No Brasil, a Secretaria Nacional de Proteção Global é o órgão competente do Ministério da Mulher, da Família e dos Direitos Humanos para coordenar as ações referentes às políticas públicas na temática de empresas e direitos humanos, tendo se dedicado ao estabelecimento de uma agenda voltada ao fortalecimento da proteção e respeito aos direitos humanos pelo setor público e empresarial, e envidando esforços para a implementação efetiva dos já referidos Princípios Orientadores sobre Empresas e Direitos Humanos da ONU e que, como já foi dito, serviu de inspiração para a atualização das Diretrizes da OCDE para Empresas Multinacionais. Desse modo, junto com o PCN Brasil, alocado na estrutura do Ministério da Economia, a Secretaria Nacional de Proteção Global é o órgão que tem competência para tratar da presente pauta. Assim, em termos de estrutura governamental, e no que concerne ao tema de empresas e direitos humanos, o Brasil está apto a prosseguir com passos firmes em direção à entrada na OCDE.”
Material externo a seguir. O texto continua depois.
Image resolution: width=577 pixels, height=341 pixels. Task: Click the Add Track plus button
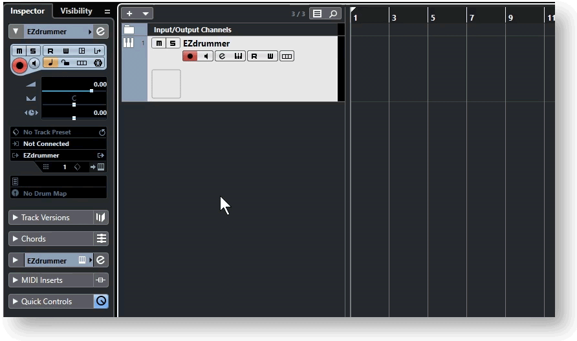(129, 14)
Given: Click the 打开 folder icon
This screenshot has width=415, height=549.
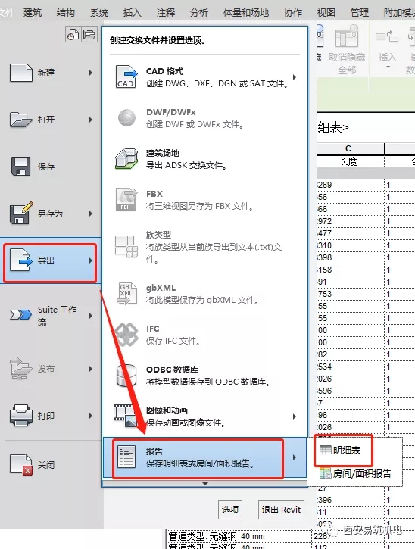Looking at the screenshot, I should tap(21, 120).
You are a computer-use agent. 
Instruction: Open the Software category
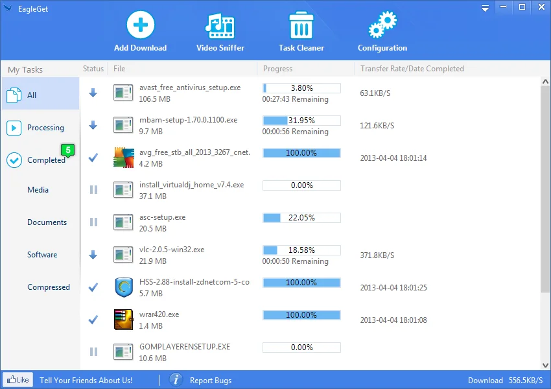pyautogui.click(x=42, y=254)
Nesse sentido, em janeiro de 2019, foi lançado o Projeto Conduta Empresarial Responsável na América Latina e Caribe (Ceralc), em uma iniciativa conjunta da Organização Internacional do Trabalho (OIT), da OCDE e do Escritório do Alto Comissariado das Nações Unidas para Direitos Humanos, com a colaboração e financiamento da União Europeia. De acordo com as instituições envolvidas, o inédito projeto tem o objetivo de promover um crescimento inteligente, sustentável e inclusivo tanto na União Europeia como na América Latina, por meio do fomento de condutas empresariais responsáveis que estejam alinhadas aos instrumentos da OCDE (Diretrizes para Empresas Multinacionais), da ONU (Princípios Orientadores para Empresas e Direitos Humanos) e da OIT (Declaração Tripartite de Princípios sobre Empresas Multinacionais e Política Social). O que chama a atenção é que, pela primeira vez na história, essas três importantes instituições de direito internacional estão trabalhando juntas, a partir das suas próprias especialidades e instrumentos, contando com o apoio da União Europeia, para a promoção de condutas empresariais responsáveis na América Latina.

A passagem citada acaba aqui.